[DATA PROVIDED]:
=-=-=-=-=

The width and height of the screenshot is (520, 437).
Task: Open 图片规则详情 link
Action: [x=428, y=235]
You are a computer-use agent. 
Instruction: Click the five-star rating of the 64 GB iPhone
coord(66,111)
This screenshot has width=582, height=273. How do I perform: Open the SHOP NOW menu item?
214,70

=-=-=-=-=

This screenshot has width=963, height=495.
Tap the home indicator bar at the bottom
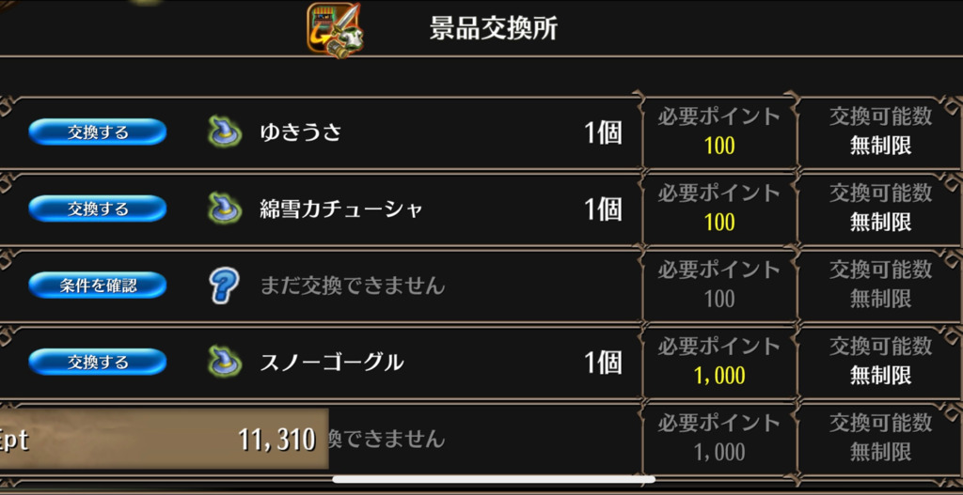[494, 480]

=-=-=-=-=

[PROBLEM]: Display every line from the items above that contains the string "screenshot". Matches must have the same uppercase and lowercase letters.

[EXERCISE RESULT]:
The width and height of the screenshot is (520, 437).
This screenshot has width=582, height=273. How do I perform: Open the SHOP NOW menu item?
This screenshot has width=963, height=495.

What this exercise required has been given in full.